High Availability tactics considerations
The main aspects to consider to have a complete set of requirements for the site reliability on the AWS cloud should also include the following:
- Performance and network latency tolerance. Because in some applications the performance impact can be significant when deploying over multiple Availability Zones.
- Downtime for possible service outage or part of it can be in the order of milliseconds or a few seconds. This makes planning for High Availability completely different.
We can easily imagine that the higher the requirements, the higher the bill will be. And in the case of the cloud, this comes at the comfortable monthly or hourly rate. But still, it raises the cost by a significant magnitude.

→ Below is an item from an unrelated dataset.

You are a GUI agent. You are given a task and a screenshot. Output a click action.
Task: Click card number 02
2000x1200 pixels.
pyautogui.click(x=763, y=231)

At this point it’s important to highlight the basic architecture patterns that you can apply on AWS cloud deployments.
An active site deployment is operating in a single AZ, while there is in place a mechanism to clone an identical deployment in a different AZ at the event of a failure. The failover is based on reassigning EIPs from the primary deployment that fails, to the new clone that is being deployed. This scenario is the most affordable and comes at the cost of a few minutes downtime. Long enough for the clone deployment to stand up.

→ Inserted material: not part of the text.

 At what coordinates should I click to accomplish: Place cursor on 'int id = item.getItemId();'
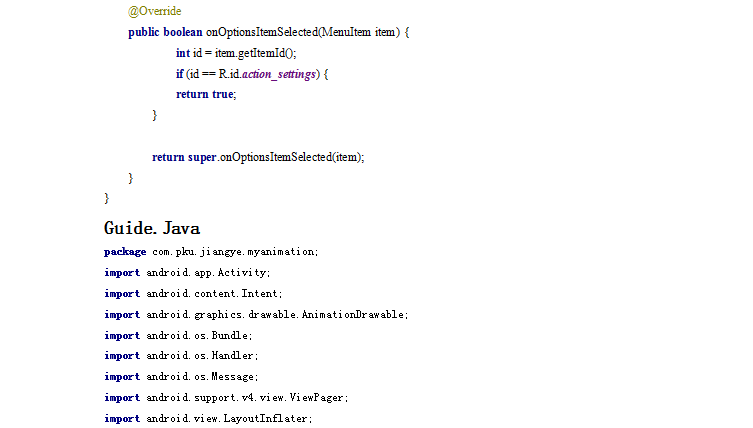pyautogui.click(x=236, y=53)

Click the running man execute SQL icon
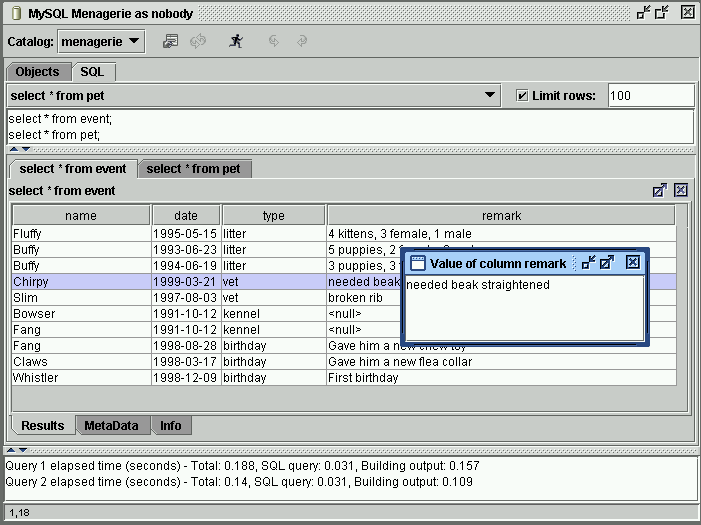[x=236, y=41]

An active deployment is spanned across two AZs. With the second AZ to host only a subset of the resources hosted in the first AZ. The failover should be based on managing DNS records pointing to EIPs across both AZs. And rotating over only the EIPs mapped to active sever instances. This scenario increases the cost, as during normal operation some kind of data redundancy should be in place. This is so we can either replicate data files or databases. Also, some of the front-end servers should communicate with data or databases across AZ, which is a chargeable action. Another impact is that during failover it might occur that the active system is lower in performance than the primary. The benefit is the downtime drops significantly to just few seconds or even less.
Full scale failover
The deployment is spread evenly in two or more AZs, most commonly three. This means you distribute the load and the allocated resources with failover always among similar setups. This is the case to utilize again the EIPs assigned to the different front-ends, across all the ΑΖs. And transfer the failed front-end EIP to one of those that are online. In this case, extensive data replication must be in place. And the plan can include patterns to minimize the inter-AZ network traffic. Of course, in terms of performance and downtime this is the best case to pursue a highly reliable site.
There you go folks, the right high availability tactics on the AWS cloud are essential when considering the reliability of your site. Especially if you want to avoid the case when something unexpected happens, which leads to an outage for your production service. That is the last thing anyone wants.
While we’re at it, one final thought here on site reliability is that at Stackmasters, we always look at the issue in combination with the right operational processes – namely automation and Disaster-Recovery planning. Any other way of working that isn’t Cloud agnostic and/or holistic, in our opinion, is just a sloppy shortcut inviting trouble.